● À réaliser:
[1] Recopiez intégralement le texte sur le refus de CDI après un CDD, sans y apporter la moindre modification.
[2] Reproduisez à l'identique les lignes de la liste des données, en partant de la première et en allant jusqu'à celle qui contient « Action: click(x=512, y=66) », bornes incluses. N'incluez pas les images dans votre réponse.

● Texte fourni:
---

Refus de CDI après un CDD : quelles conséquences sur le droit au chômage ?

Refus de CDI après un CDD : ce qu’il faut retenir

Le refus d’un CDI après un CDD n’est plus sans conséquence depuis la loi du 21 décembre 2022 et la décision du Conseil d’État du 18 juillet 2025. Voici l’essentiel à retenir :

  • Après un CDD ou une mission d’intérim, l’employeur peut proposer un CDI identique ou similaire en termes de poste, rémunération, classification et lieu de travail.
  • Le salarié dispose d’un délai de réflexion raisonnable ; l’absence de réponse vaut refus.
  • Deux refus de CDI en 12 mois peuvent entraîner la perte du droit à l’allocation chômage (art. L. 5422-1 du Code du travail).
  • L’employeur doit notifier le refus à France Travail et justifier du caractère similaire de l’emploi proposé.
  • Le salarié peut contester l’exclusion des droits en apportant la preuve que la proposition ne respectait pas les conditions légales ou son projet personnalisé d’accès à l’emploi (PPAE).

La réforme du marché du travail adoptée par la loi n° 2022-1598 du 21 décembre 2022 a profondément modifié le régime applicable aux salariés en contrat à durée déterminée (CDD) ou en mission d’intérim qui se voient proposer un contrat à durée indéterminée (CDI) à l’issue de leur engagement. L’objectif affiché par le législateur était clair : favoriser l’emploi durable en incitant les salariés à accepter un CDI lorsque l’employeur le leur propose dans des conditions similaires.

Désormais, le salarié qui refuse à deux reprises une telle proposition de CDI peut être exclu du bénéfice de l’allocation d’assurance chômage. Ce mécanisme, validé par le Conseil d’État dans sa décision du 18 juillet 2025 (CE, 18 juill. 2025, n° 492244), suscite de nombreuses interrogations pratiques et juridiques.

---

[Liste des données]
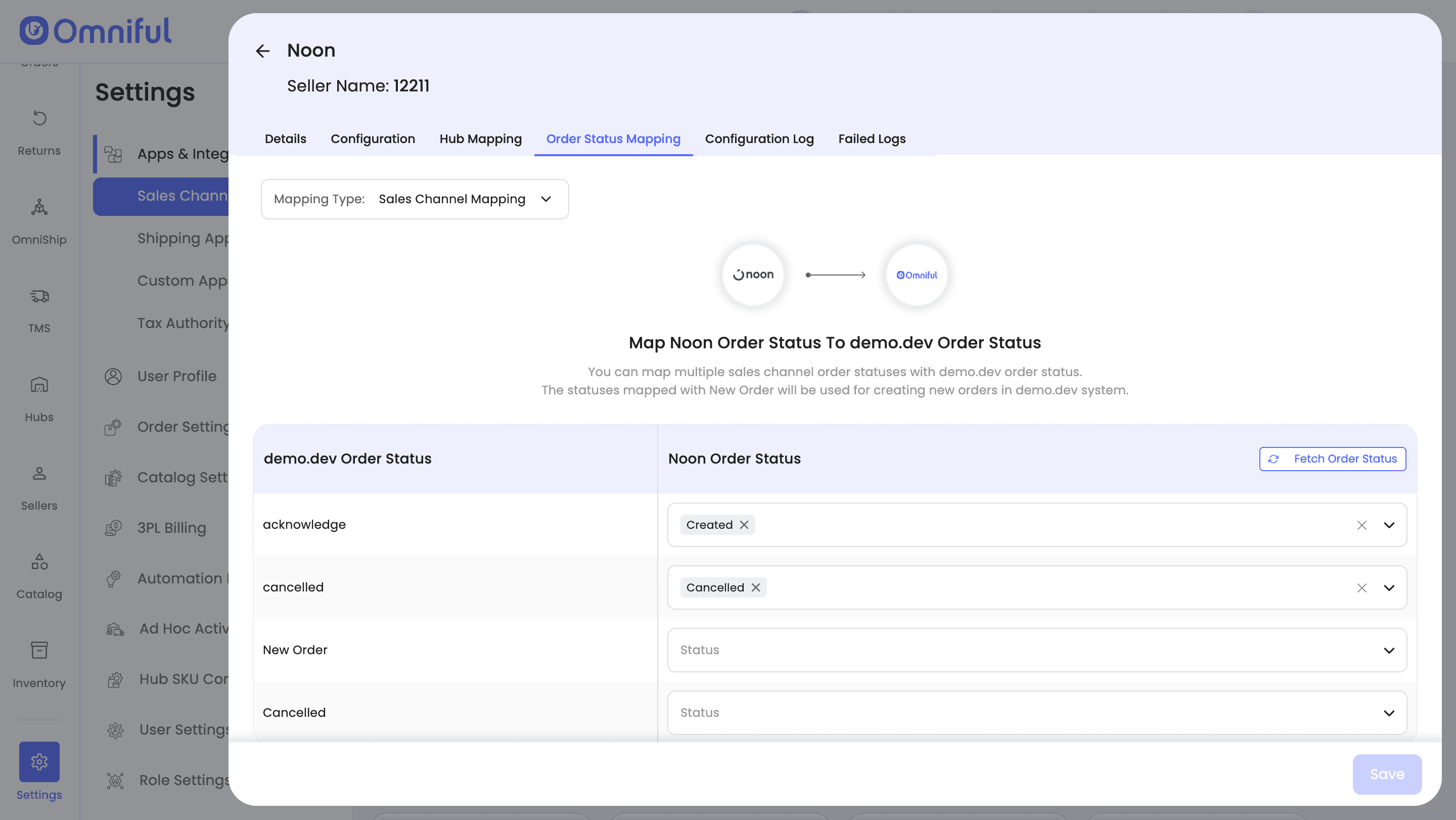Expand the acknowledge row dropdown chevron
The width and height of the screenshot is (1456, 820).
coord(1389,525)
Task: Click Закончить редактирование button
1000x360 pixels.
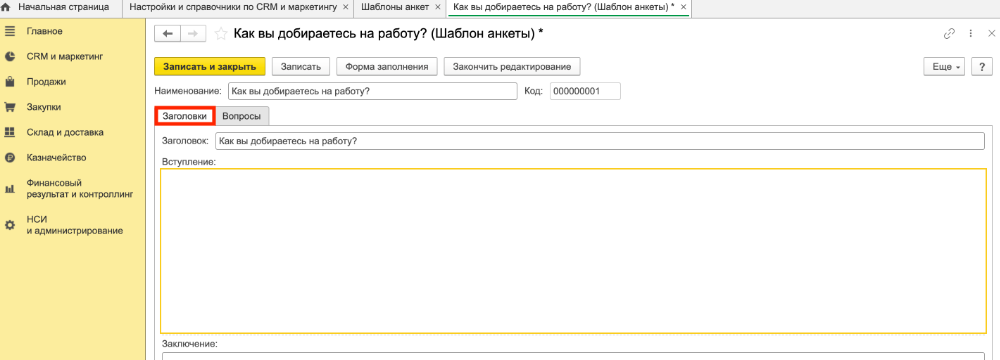Action: click(x=512, y=66)
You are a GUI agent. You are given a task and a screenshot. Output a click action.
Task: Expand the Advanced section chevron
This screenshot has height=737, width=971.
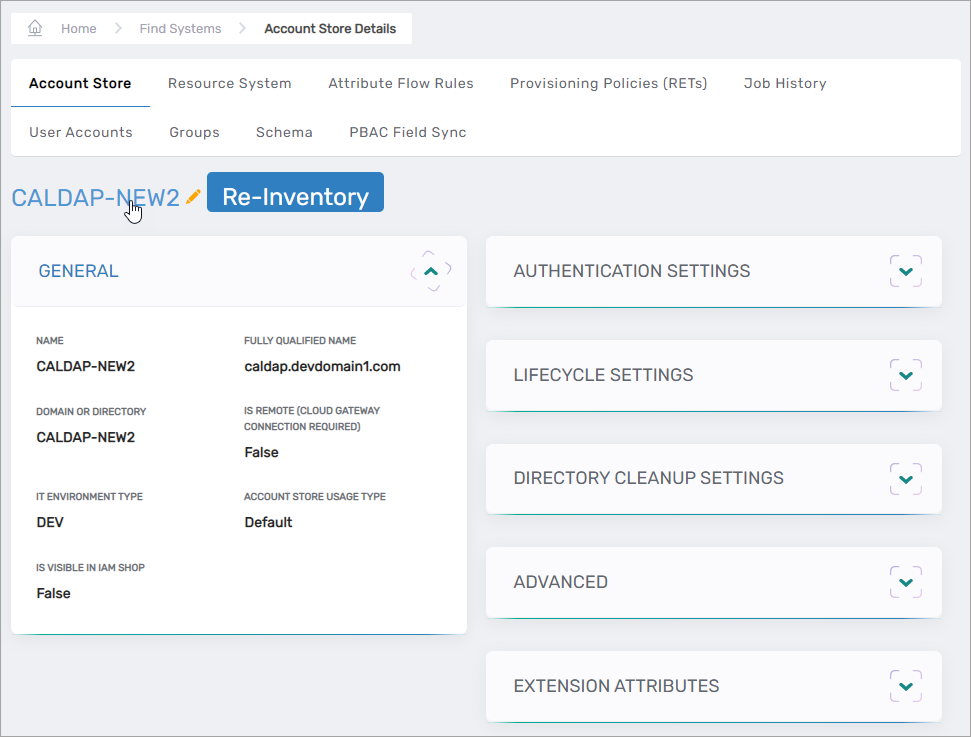pos(905,582)
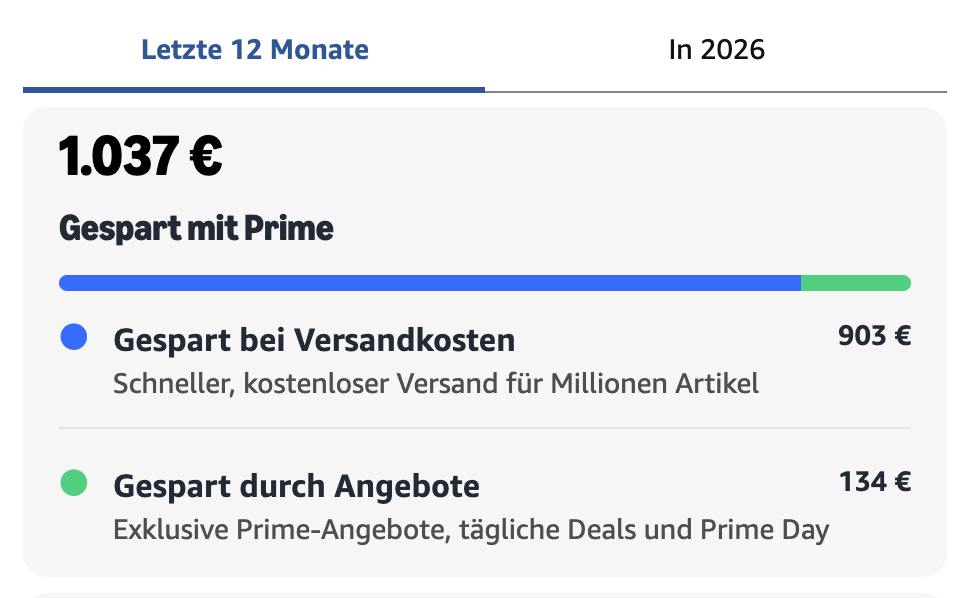Click the green dot beside Angebote
962x598 pixels.
73,484
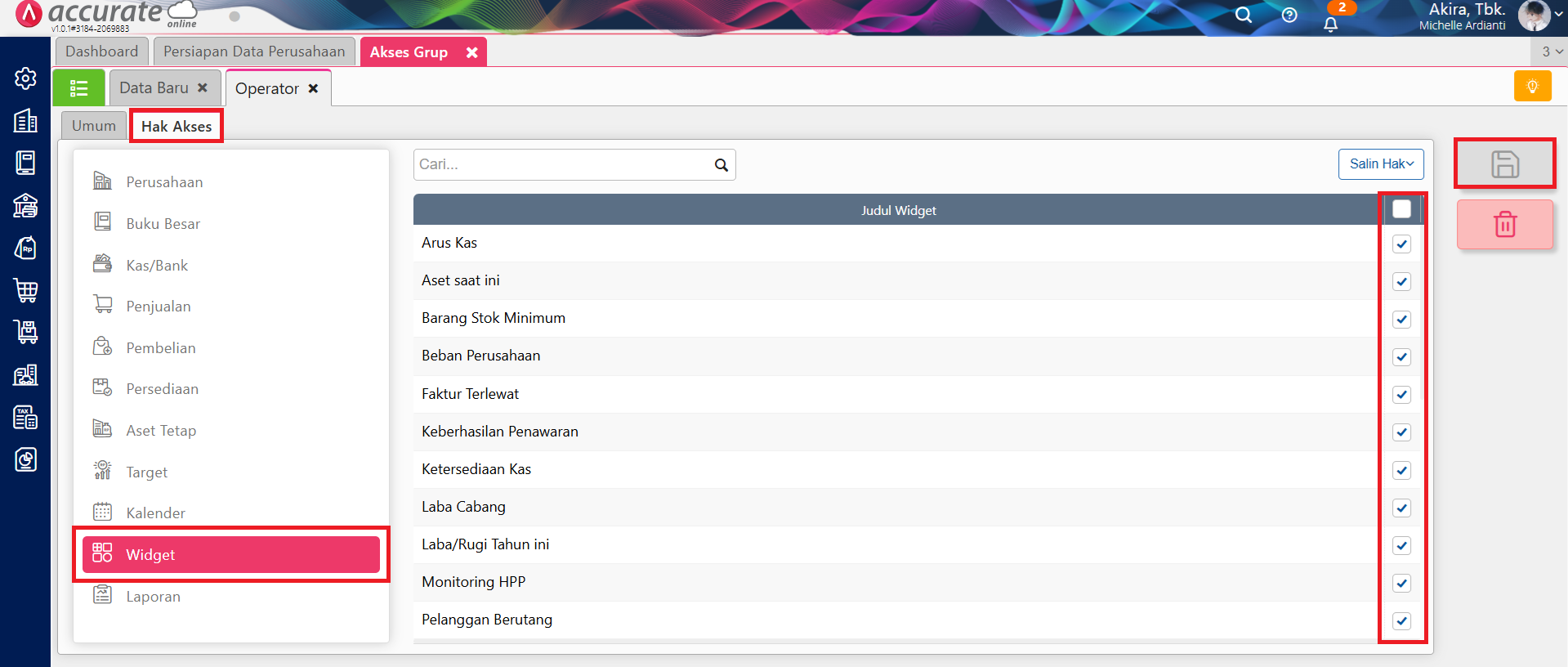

---

● Les réponses:
[1]
Refus de CDI après un CDD : quelles conséquences sur le droit au chômage ?

Refus de CDI après un CDD : ce qu’il faut retenir

Le refus d’un CDI après un CDD n’est plus sans conséquence depuis la loi du 21 décembre 2022 et la décision du Conseil d’État du 18 juillet 2025. Voici l’essentiel à retenir :

  • Après un CDD ou une mission d’intérim, l’employeur peut proposer un CDI identique ou similaire en termes de poste, rémunération, classification et lieu de travail.
  • Le salarié dispose d’un délai de réflexion raisonnable ; l’absence de réponse vaut refus.
  • Deux refus de CDI en 12 mois peuvent entraîner la perte du droit à l’allocation chômage (art. L. 5422-1 du Code du travail).
  • L’employeur doit notifier le refus à France Travail et justifier du caractère similaire de l’emploi proposé.
  • Le salarié peut contester l’exclusion des droits en apportant la preuve que la proposition ne respectait pas les conditions légales ou son projet personnalisé d’accès à l’emploi (PPAE).

La réforme du marché du travail adoptée par la loi n° 2022-1598 du 21 décembre 2022 a profondément modifié le régime applicable aux salariés en contrat à durée déterminée (CDD) ou en mission d’intérim qui se voient proposer un contrat à durée indéterminée (CDI) à l’issue de leur engagement. L’objectif affiché par le législateur était clair : favoriser l’emploi durable en incitant les salariés à accepter un CDI lorsque l’employeur le leur propose dans des conditions similaires.

Désormais, le salarié qui refuse à deux reprises une telle proposition de CDI peut être exclu du bénéfice de l’allocation d’assurance chômage. Ce mécanisme, validé par le Conseil d’État dans sa décision du 18 juillet 2025 (CE, 18 juill. 2025, n° 492244), suscite de nombreuses interrogations pratiques et juridiques.

[2]
Expand the acknowledge row dropdown chevron
The width and height of the screenshot is (1456, 820).
coord(1389,525)
Task: Click Закончить редактирование button
1000x360 pixels.
Action: click(x=512, y=66)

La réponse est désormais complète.